- Greenfield Location in Nova Scotia
- Coordinates: 45°3′41″N 63°53′5″W﻿ / ﻿45.06139°N 63.88472°W
- Country: Canada
- Province: Nova Scotia
- County: Hants County
- Municipality: East Hants Municipality
- Time zone: UTC-4 (AST)
- • Summer (DST): UTC-3 (ADT)
- Canadian Postal Code: B0N
- Area code: 902
- Telephone Exchange: 883
- NTS Map: 011E04
- GNBC Code: CAOMT

= Greenfield, Hants County =

Community in Nova Scotia, Canada

Greenfield is an unincorporated community in the Canadian province of Nova Scotia, located in East Hants Municipality in Hants County.
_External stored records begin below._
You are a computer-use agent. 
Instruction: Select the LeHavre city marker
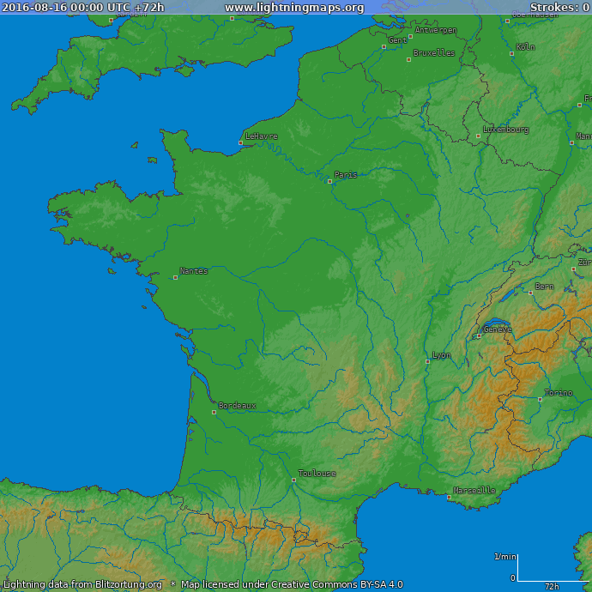click(240, 142)
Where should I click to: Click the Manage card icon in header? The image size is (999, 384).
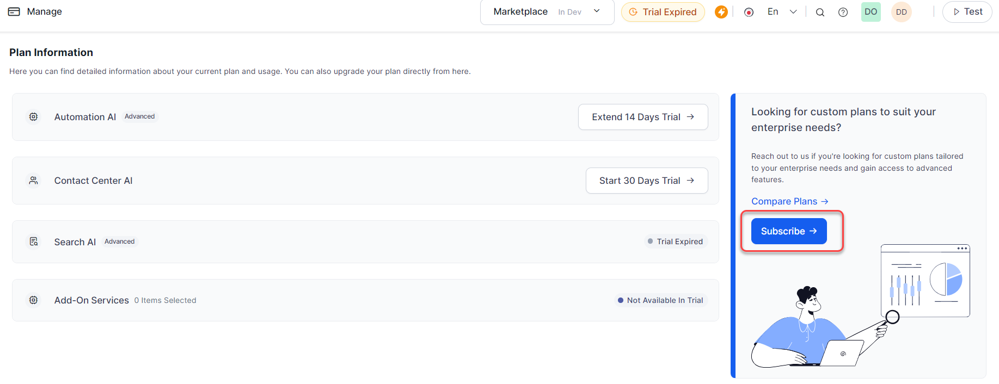click(14, 11)
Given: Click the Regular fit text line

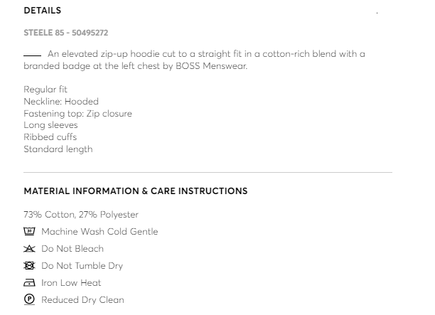Looking at the screenshot, I should click(x=45, y=90).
East Hants was historically divided into two townships, Rawdon and Douglas. Greenfield was included in the Rawdon township, along with Upper, Centre and South Rawdon, Pleasant Valley and parts of Hillsvale.

Greenfield is a small community, with census data available for the wider region of East Hants, which had a population of 22,892 in 2021, with 9,387 private dwellings. Data from 2023, showed that the wider East Hants region was experiencing one of the largest increases in population in Nova Scotia.